Kafka support? - Githubissues

barathank commented 7 years ago

Is there a plan on introducing Kafka as one of the event store as well?

adrai commented 7 years ago

Not right now. But feel free to submit a PR :-)

imissyouso commented 4 years ago

Seems idea of using Kafka as event store is really good. @adrai what is your personal opinion about this feature? May be you see obvious underwater rocks?

adrai commented 4 years ago

Never used it 🤷‍♂️

nanov commented 4 years ago

Using Kafka as an eventstore is rather awful idea.

Each aggregate ( not aggregate type, but aggregate, ie id ) is a separate ordered stream, that needs to be streamed with in order to rebuild the aggregate state ( ie before each command is executed ). Solving this with Kafka is not impossible but highly complex and unperformant ( you have two options, one partition for all events and then streaming them all and filtering on each command, or one partition per aggregate instance, which will get unmanageable and resource intensive over time ), most important Kafka is not designed for this.

That does not mean that Kafka is a bad choice for the messaging layer between the parts of your system ( which is out of scope of this library ).

imissyouso commented 4 years ago

@nanov hi, we don't need to rebuild aggregate state every command, we can cache it in internal DB, like Kafka community suggests to do it using Kafka Streams (RocksDB) or something like this.

☆ ☆ ☆ ☆

**Given instruction 1**
From the thread on Kafka support, condense the paragraph beginning "Each aggregate ( not aggregate type" into a short bulleted list that keeps its main facts.
**Given instruction 2**
Write out the passage of the thread on Kafka support from the words "Not right now." up to and including the words "obvious underwater rocks?", word for word.

**Recorded information**
☆ ☆ ☆ ☆

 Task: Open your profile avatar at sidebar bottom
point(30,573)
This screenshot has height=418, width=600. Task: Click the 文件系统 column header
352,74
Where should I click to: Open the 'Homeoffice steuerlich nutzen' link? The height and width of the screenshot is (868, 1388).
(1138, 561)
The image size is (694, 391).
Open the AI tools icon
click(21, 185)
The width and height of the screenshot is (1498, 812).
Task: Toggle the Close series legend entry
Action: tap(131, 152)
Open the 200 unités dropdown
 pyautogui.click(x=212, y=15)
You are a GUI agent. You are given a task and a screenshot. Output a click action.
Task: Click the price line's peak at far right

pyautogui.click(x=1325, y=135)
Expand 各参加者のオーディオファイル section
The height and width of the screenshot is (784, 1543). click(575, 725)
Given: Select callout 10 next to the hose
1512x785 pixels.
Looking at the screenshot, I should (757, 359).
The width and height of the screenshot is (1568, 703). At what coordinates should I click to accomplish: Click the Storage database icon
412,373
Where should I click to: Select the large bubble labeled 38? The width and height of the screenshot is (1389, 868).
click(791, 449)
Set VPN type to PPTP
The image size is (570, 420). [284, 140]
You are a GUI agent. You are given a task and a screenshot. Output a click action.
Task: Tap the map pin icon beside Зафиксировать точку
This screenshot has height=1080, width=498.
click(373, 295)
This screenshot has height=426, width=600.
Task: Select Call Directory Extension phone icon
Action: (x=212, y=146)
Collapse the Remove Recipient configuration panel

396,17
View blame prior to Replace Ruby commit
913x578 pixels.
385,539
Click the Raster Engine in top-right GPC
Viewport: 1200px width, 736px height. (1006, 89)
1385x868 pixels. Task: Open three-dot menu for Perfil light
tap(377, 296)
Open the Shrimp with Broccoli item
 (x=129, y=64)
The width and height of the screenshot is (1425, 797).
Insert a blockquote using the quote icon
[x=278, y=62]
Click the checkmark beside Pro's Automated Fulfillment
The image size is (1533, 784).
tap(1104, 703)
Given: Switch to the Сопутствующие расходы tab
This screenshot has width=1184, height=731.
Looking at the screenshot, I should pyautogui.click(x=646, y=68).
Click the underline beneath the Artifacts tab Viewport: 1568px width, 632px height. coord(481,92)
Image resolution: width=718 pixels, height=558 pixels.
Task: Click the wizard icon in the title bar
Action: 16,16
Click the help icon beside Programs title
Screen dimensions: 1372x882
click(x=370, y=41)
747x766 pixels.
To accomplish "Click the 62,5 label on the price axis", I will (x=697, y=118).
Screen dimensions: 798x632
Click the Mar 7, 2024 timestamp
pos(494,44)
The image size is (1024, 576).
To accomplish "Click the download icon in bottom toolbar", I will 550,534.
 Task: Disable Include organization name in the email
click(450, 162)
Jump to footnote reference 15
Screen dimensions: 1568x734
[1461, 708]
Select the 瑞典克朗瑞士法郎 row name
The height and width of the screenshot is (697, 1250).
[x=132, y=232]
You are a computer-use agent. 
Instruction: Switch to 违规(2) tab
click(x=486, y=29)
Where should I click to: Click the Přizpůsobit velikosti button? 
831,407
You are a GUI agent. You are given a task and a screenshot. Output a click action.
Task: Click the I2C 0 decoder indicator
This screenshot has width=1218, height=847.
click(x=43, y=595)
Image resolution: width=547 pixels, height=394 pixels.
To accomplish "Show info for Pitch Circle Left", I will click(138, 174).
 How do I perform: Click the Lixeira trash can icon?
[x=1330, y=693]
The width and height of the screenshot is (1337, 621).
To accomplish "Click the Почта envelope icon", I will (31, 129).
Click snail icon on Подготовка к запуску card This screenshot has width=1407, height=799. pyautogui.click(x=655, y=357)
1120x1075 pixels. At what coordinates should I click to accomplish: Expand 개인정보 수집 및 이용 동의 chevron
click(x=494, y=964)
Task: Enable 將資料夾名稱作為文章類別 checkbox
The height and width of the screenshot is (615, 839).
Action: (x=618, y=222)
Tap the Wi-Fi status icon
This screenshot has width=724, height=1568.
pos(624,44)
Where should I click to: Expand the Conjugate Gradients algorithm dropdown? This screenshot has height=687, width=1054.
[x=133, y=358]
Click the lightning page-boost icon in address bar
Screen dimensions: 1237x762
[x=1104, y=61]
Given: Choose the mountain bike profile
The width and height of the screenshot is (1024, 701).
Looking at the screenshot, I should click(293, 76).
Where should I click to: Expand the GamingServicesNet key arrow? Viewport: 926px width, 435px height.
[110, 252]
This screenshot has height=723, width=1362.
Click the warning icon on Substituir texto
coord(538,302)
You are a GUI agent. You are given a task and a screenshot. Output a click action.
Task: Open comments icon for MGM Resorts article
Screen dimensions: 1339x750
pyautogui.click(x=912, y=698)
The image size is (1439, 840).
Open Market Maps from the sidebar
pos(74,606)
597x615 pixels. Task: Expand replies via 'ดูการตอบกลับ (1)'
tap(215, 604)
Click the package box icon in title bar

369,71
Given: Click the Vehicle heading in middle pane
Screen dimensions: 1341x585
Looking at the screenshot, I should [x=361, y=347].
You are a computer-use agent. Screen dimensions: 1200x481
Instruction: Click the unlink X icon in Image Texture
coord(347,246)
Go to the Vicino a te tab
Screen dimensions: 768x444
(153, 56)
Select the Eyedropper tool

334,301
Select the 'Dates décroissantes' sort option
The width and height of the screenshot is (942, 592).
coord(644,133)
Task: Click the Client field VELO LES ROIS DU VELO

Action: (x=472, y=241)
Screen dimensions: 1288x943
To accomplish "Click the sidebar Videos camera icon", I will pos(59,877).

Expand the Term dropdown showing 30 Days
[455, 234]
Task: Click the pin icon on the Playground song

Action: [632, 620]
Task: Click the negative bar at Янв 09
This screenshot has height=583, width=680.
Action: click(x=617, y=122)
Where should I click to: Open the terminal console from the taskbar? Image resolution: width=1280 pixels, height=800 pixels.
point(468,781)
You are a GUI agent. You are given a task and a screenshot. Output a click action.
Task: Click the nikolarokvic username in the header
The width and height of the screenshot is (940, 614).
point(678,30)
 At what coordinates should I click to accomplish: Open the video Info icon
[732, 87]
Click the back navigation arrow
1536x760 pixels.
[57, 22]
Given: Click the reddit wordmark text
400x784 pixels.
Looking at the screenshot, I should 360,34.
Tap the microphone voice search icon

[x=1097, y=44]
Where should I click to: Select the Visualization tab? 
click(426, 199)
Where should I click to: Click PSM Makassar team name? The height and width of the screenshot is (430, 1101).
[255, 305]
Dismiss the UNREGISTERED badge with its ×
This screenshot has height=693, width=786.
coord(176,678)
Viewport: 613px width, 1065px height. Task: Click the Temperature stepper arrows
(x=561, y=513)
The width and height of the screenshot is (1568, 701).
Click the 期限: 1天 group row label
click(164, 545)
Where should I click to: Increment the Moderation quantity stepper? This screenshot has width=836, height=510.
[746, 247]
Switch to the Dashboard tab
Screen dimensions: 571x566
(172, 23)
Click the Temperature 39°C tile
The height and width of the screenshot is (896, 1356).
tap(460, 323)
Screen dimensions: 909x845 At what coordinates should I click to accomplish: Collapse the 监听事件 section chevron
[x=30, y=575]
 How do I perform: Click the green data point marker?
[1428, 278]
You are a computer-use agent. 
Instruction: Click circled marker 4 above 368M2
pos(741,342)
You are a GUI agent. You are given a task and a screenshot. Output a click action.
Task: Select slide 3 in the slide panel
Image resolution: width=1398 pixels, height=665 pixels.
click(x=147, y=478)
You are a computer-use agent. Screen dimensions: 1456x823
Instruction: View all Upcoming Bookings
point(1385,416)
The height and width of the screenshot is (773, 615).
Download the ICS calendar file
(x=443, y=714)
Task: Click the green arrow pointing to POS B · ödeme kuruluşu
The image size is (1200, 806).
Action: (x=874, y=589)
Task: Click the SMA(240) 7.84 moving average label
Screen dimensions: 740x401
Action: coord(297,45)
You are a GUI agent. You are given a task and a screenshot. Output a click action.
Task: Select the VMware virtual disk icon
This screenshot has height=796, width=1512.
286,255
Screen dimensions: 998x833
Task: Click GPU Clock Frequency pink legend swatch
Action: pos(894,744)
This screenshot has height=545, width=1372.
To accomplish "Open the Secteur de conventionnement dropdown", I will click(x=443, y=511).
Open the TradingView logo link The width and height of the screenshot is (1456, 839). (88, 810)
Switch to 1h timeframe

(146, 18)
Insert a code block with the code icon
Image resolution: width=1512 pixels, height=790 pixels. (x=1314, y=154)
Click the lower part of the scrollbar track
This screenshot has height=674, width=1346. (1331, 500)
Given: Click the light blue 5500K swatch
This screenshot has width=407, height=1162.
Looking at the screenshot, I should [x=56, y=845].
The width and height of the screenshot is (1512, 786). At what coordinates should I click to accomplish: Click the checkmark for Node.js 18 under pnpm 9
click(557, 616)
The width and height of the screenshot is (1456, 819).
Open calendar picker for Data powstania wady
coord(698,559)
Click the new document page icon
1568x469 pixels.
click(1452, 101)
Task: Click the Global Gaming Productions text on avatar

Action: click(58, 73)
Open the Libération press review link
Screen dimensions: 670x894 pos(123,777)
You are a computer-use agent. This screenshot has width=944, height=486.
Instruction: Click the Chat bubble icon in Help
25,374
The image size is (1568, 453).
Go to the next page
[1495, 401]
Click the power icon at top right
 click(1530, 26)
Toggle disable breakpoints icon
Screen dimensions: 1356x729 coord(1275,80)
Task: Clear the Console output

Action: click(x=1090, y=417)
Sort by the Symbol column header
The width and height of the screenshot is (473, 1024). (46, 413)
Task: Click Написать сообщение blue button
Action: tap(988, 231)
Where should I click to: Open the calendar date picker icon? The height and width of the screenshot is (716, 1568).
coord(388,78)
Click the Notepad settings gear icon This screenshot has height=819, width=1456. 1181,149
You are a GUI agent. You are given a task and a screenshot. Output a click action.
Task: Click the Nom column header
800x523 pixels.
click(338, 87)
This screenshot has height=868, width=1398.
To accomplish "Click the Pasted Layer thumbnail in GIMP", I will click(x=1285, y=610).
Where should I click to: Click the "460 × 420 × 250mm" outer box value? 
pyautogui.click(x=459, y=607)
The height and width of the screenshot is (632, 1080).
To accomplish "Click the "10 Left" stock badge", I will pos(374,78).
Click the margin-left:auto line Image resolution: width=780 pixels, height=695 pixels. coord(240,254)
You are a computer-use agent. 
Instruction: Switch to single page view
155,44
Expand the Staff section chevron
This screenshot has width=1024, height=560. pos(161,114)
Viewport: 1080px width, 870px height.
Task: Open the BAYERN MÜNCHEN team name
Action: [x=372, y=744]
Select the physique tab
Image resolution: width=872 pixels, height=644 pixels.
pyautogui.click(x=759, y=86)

☆ ☆ ☆ ☆

**Final answer 1**
- Each aggregate instance (by id, not by type) is its own ordered stream, which must be streamed in order to rebuild its state before each command.
- Doing this with Kafka is possible but highly complex and unperformant.
- One option is a single partition for all events, streamed in full and filtered on every command.
- The other option is one partition per aggregate instance, which becomes unmanageable and resource-intensive over time.
- Most important, Kafka is not designed for this.

**Final answer 2**
Not right now. But feel free to submit a PR :-)

imissyouso commented 4 years ago

Seems idea of using Kafka as event store is really good. @adrai what is your personal opinion about this feature? May be you see obvious underwater rocks?